Six months later, on July 14, 1198, Nerses Lambronatsi, who had spent his last years at the court as secretary, palace counsel, and translator, suddenly passed away in the monastery of Skevra while he was giving a sermon and was buried there. He was later canonized by the Armenian Church.

His students dedicated songs to him and wrote biographical sketches of his life. One of those students, Grigor Skevratsi, characterized his teacher in the following terms: “He emanated like a source, advanced like a river, and expanded like a sea.” 

Friday, July 6, 2018

Death of Gevork Jahukian (July 6, 2005)

Gevork Jahukian, together with others of his generation, continued the tradition of Armenian linguistics started by Hrachia Ajarian and made important contributions to many aspects of the study of the Armenian language.
He was born on April 1, 1920 in the village of Shahnazar, district of Kalinino (nowadays it is the village of Metzavan in the district of Tashir). After finishing high school in Yerevan in 1937, he entered Yerevan State University and graduated in 1941. Then, like many young people in Armenia, he was drafted into the Soviet army and served in World War II from 1942-1943.


After returning from the war, he entered his alma mater and taught at the Faculty of Romano-Germanic Philology for sixty years. He was a senior lecturer from 1945-1949, head of the chair of Foreign Languages (1948-1957) and of Romano-Germanic philology (1957-1970), and professor of the chair of General Linguistics (1970 onwards). From 1948-1957 he also taught at the Institute of Russian and Foreign Languages (today renamed Yerevan State Linguistic University) “Valery Briusov.” He taught Classical and Modern Armenian, Latin, history of linguistics, comparative grammar, general linguistics, and other subjects.


He defended his first doctorate in 1947 and his second doctorate in 1955. In 1958 he received the title of professor. Shortly after earning his first doctorate, he entered the Institute of Linguistics “Hrachia Ajarian” of the Academy of Sciences. He was a senior researcher from 1949-1950 and 1959-1962, and in 1962 he became director of the institute until his death. He was elected a corresponding member of the Academy of Sciences in 1968 and full member in 1974. He received the title of emeritus worker in 1965.

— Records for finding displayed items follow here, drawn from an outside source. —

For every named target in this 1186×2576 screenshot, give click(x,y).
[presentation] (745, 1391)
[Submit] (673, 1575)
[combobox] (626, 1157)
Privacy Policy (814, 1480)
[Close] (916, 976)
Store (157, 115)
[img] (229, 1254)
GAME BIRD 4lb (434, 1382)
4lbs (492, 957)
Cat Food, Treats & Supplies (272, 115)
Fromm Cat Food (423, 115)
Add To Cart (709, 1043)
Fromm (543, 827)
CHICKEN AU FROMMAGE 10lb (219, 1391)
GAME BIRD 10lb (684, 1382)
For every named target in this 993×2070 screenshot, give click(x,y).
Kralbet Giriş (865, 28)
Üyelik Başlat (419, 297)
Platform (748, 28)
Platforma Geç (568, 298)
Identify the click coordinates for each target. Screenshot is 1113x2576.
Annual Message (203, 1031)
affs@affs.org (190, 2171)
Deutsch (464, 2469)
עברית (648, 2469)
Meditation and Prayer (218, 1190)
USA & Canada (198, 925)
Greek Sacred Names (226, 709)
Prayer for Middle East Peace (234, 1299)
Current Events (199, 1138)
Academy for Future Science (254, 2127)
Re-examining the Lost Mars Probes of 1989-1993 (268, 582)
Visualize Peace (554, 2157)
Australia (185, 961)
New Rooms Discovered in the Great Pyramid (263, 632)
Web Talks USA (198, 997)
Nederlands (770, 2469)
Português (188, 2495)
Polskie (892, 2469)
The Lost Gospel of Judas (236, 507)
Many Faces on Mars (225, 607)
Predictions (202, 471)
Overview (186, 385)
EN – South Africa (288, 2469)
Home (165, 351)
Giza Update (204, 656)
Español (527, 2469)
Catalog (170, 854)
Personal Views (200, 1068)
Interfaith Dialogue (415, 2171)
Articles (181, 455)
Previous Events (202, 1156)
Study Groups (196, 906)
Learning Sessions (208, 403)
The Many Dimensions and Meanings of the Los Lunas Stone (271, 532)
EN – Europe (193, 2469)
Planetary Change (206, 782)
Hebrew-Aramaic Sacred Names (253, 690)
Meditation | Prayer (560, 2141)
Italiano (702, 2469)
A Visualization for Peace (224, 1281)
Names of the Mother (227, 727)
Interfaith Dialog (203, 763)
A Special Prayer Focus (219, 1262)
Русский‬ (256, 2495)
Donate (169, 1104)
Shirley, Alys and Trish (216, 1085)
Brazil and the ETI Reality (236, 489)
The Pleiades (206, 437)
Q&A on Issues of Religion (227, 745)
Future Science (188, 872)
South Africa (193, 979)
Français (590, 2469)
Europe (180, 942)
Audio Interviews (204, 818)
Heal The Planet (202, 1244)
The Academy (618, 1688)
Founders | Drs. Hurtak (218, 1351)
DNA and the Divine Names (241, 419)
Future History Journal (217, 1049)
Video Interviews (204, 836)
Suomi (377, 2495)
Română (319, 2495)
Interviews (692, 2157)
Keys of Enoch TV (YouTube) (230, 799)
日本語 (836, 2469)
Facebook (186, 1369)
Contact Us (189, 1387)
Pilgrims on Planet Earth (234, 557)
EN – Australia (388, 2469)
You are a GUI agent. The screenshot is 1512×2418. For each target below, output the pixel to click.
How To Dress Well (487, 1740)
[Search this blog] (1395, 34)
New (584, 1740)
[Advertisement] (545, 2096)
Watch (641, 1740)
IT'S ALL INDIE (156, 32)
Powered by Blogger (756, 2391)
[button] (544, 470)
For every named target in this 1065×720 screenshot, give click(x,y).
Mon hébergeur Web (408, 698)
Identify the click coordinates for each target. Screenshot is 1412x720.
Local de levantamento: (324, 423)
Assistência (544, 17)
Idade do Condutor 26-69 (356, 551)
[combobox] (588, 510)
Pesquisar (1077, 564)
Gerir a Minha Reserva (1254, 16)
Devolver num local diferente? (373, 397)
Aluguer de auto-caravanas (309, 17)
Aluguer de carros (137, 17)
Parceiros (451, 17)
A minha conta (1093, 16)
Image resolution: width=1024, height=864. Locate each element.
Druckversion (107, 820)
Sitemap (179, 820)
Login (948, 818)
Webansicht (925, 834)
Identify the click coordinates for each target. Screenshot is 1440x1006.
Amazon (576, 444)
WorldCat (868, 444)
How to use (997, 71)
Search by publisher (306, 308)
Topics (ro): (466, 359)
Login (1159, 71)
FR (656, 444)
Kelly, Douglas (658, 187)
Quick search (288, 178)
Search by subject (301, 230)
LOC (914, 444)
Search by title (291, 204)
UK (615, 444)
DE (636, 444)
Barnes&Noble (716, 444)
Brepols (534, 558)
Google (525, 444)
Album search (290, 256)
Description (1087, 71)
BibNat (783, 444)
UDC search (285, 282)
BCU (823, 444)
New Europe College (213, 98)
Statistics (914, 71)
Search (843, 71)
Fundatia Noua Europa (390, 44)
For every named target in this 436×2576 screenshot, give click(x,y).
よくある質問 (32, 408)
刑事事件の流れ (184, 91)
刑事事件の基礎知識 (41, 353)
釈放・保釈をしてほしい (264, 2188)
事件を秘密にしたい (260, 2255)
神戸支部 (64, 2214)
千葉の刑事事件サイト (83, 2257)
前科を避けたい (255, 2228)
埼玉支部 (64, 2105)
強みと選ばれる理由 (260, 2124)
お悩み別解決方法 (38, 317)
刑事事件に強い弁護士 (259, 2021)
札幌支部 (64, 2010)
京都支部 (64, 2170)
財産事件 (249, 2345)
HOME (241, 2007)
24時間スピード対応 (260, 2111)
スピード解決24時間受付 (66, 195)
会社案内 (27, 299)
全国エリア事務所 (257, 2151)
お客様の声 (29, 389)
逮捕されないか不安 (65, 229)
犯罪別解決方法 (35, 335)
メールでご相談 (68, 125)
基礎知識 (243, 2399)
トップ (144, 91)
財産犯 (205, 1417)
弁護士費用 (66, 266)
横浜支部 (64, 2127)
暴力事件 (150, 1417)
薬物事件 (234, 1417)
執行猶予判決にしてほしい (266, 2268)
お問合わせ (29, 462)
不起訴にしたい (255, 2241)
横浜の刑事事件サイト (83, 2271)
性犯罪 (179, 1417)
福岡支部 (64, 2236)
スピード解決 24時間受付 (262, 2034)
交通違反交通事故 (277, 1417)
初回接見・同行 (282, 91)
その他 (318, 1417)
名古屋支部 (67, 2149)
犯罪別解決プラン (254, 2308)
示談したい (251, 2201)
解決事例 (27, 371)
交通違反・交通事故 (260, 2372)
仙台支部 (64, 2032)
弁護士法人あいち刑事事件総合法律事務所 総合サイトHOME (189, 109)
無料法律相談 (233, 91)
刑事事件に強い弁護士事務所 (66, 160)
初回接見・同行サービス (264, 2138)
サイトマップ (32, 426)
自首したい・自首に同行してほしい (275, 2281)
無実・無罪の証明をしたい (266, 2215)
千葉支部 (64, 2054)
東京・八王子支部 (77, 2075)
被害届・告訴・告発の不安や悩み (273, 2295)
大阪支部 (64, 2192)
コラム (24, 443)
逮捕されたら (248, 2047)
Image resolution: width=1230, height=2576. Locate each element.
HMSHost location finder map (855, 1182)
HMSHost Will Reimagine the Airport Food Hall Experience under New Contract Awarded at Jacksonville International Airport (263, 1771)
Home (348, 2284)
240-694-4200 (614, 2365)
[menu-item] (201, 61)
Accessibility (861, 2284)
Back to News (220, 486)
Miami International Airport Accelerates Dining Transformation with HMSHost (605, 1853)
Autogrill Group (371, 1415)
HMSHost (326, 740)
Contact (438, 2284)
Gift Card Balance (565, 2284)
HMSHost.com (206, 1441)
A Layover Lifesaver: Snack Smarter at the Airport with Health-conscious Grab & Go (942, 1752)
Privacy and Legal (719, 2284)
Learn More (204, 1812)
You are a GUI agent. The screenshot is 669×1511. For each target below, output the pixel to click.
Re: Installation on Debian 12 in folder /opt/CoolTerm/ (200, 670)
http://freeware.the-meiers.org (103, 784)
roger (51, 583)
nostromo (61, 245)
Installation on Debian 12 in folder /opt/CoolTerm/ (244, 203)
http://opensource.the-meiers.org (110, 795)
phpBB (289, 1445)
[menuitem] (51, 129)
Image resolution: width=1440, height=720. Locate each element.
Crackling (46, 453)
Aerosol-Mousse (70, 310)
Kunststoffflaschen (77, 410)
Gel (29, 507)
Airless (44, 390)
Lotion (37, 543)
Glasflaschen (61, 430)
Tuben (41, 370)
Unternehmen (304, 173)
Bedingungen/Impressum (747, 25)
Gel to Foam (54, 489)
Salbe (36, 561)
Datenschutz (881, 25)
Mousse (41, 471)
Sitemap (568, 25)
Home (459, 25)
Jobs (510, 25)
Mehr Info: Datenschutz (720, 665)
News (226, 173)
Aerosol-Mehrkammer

Jahukian was the author of more than twenty books and close to a hundred scholarly articles. He became the most well-known authority in Armenian linguistics, particularly in the field of comparative grammar and history of the Armenian language, from the late 1950s onwards. He authored many articles and a series of remarkable monographs, such as The System of Declension in Old Armenian and Its Origin (in Armenian, 1959), Essays on the History of the Pre-Literal Period of the Armenian Language (in Russian, 1967), Comparative Grammar of the Armenian Language (in Russian, 1982), and his most important work, History of the Armenian Language: Pre-Literal Period (in Armenian, 1987), for which he earned the State Prize of Armenia in 1988. He researched the relations of the Armenian language with many old and early Indo-European and non-Indo-European language, and made important contributions to the etymology of many Armenian words. His Armenian Etymological Dictionary, posthumously published in 2010, became a continuation and an update of the classical multi-volume work of Ajarian.


He also dealt with issues of Armenian dialects and Modern Armenian, and of general linguistics. Some of his most important works are History of Linguistics (1960-1962), History of Linguistics (1960-1962), Introduction to Armenian Dialectology (1972), Principles of the Theory of Contemporary Armenian (1974), among others. His works in general linguistics led him to formulate the idea of an universal theory of language, first published in Russian (1999) and then in English (Universal Theory of Language, 2003). 


Jahukian passed away on July 6, 2005, in Yerevan.